▶ _Given task 1_: Extract a passage from the blog post, beginning at the words "So, I'm not" and stopping after the words "continue to be.".
▶ _Given task 2_: According to the blog post, what did two of the author's favorite bloggers do?

There is so much I've gotten out of blogging: good vibes, great people to connect with, an audience to try things out on, an opportunity to write regularly, and witness my own life, publishing opportunities, and some real friendships. I've also gotten bad vibes, unwanted focus and attention, and public criticism. I tell you, it's all great until you get that first anonymous comment that tells you you are a piece of shit and your family members should be killed in a public forum (totally not kidding). Then, well, it kind of wakes you up to more of the broad scope of things. It isn't just people going "You go, girl!" It's also the chuckleheads who say things to a computer screen they would never in a million years dream of saying to someone's face, who take things personally, who think it is their job to tell you JUST WHAT IS WHAT. Nothing says FIRING SQUAD like anonymity and the internet.

When I first started catching on, the personal/creative blogging world seemed to bloom with originality and emerging voices. It was the new frontier! Rumi quotes abounded! People shared their artwork and their stories for the first time! Personalities were born! A new photographic aesthetic emerged: giant Gerber daisies in sky after sparkling sky, coffee cups with feathered foam, and the dainty shots of even daintier shoes! Minimalism took on new meaning--an apple and a thrifted bowl on a plain white table meant serenity! It was all so new and delicious! And I was there! In it! Quoting! Learning!


It still is filled with these elements, but it's been done time and time again. It's not a new frontier anymore-- and I'm bored. I'm bored with myself, with the "lessons" I found in my own blogging, and with the voice of it. Also, I used to want to share everything, but now I like my privacy. I am also doing more and don't have much time to talk about it.

I think I am in transition, and I don't think I am the only one. I know people who are consciously shifting their subject matter, to make it both new to them and to cater to a change in readership. Some bloggers I know are taking longer and longer between entries to post. Two of my favorite bloggers quit cold turkey. I salute them and miss them and envy them. I also wish I knew what their experience was AFTER they quit.

For my own interest, I've been trying to make things new again. Maybe you could tell. I've been trying to change the way I blog, faltering a few times into old habits (this blog entry will be exhibit A), and feeling oddly embarrassed by it. I turned off comments and two interesting things happened: A few people had weird, hostile reactions to it. I got 1 supportive e-mail that I really appreciated. The other thing that happened is that I got lonely. As weird as that sounds--I realized it wasn't solely about having an audience, but about ME connecting with other people.

So, I'm not quitting--at least yet. There's things I still like about blogging--but I need to admit that my relationship to it is changing and I'll be trying new things here. There's blog entries to be drawn, scrabbled, showered, walked, written in dirt, if its a surface, I'll create a blog entry out of it. There's community I still want to experience and build. There's a world I'm still interested in. Thank you to those who have been with me on this ride, and I hope will continue to be.

Element and text location data:
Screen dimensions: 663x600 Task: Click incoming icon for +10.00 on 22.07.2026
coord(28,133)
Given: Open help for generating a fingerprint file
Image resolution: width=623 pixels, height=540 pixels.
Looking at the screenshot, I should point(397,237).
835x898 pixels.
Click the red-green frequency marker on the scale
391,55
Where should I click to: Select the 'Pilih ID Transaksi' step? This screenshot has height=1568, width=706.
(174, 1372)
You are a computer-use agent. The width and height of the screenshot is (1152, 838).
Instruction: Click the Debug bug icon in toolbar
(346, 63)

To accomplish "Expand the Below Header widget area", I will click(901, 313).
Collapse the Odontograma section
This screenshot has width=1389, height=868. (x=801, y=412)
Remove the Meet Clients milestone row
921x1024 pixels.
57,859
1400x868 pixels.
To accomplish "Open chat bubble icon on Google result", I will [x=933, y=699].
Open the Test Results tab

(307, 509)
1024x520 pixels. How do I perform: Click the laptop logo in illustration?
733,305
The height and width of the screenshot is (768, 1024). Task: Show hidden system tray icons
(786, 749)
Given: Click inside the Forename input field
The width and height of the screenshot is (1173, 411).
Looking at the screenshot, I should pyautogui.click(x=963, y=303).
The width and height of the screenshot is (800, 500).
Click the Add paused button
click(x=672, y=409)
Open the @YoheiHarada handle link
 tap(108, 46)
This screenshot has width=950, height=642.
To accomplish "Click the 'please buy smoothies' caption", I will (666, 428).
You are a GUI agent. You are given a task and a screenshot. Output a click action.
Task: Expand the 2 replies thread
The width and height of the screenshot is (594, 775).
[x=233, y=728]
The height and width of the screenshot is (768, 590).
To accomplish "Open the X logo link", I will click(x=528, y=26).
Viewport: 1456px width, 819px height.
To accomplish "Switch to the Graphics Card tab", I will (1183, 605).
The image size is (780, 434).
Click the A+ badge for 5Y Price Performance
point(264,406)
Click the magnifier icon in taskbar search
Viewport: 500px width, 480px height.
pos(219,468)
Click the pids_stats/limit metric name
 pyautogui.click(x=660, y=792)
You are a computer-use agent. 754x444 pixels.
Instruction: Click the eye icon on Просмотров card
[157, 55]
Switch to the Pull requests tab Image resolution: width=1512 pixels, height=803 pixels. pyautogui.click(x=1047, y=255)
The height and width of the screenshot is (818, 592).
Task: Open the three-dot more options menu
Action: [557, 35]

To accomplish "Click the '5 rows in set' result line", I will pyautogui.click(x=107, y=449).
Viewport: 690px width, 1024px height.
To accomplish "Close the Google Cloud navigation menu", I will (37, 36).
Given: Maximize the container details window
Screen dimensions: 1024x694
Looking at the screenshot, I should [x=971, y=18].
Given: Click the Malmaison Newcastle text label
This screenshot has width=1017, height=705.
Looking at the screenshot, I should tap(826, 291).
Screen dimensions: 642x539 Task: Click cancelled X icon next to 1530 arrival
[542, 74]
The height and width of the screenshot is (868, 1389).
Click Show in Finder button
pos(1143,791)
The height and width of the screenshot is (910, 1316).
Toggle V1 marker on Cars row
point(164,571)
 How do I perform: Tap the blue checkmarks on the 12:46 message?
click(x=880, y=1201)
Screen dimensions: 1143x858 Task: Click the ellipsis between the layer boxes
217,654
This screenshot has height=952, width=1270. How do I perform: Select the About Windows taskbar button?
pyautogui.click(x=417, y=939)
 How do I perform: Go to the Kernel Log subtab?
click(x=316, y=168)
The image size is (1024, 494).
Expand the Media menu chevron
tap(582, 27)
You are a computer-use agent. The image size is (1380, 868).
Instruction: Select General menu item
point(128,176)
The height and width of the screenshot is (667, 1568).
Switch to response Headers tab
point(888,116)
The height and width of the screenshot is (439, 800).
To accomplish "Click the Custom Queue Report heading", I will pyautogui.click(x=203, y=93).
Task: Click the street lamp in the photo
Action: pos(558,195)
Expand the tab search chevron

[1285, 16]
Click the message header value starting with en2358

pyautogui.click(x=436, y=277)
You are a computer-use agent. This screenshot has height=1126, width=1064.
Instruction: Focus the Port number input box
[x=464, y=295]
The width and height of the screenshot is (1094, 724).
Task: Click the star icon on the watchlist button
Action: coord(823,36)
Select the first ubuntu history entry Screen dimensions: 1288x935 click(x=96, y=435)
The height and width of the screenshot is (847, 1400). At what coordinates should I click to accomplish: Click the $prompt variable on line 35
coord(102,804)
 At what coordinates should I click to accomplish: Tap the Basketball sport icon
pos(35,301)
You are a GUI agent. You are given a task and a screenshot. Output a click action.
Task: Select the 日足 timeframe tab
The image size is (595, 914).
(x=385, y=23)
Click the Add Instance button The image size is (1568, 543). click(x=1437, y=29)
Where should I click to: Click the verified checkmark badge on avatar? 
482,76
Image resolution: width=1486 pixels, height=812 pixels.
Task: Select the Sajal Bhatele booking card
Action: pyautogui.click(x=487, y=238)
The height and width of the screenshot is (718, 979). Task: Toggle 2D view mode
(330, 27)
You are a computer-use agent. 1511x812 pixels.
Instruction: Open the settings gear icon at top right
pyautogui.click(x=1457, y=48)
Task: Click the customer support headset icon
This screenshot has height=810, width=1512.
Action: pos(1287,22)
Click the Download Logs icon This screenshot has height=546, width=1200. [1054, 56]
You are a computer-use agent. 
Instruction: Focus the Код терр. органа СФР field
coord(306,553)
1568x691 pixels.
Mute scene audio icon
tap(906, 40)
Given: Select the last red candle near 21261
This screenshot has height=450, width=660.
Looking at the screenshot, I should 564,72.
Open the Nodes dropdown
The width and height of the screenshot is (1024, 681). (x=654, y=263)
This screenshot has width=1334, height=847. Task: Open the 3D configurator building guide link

▶ _Exercise output 1_:
So, I'm not quitting--at least yet. There's things I still like about blogging--but I need to admit that my relationship to it is changing and I'll be trying new things here. There's blog entries to be drawn, scrabbled, showered, walked, written in dirt, if its a surface, I'll create a blog entry out of it. There's community I still want to experience and build. There's a world I'm still interested in. Thank you to those who have been with me on this ride, and I hope will continue to be.

▶ _Exercise output 2_: They quit blogging cold turkey.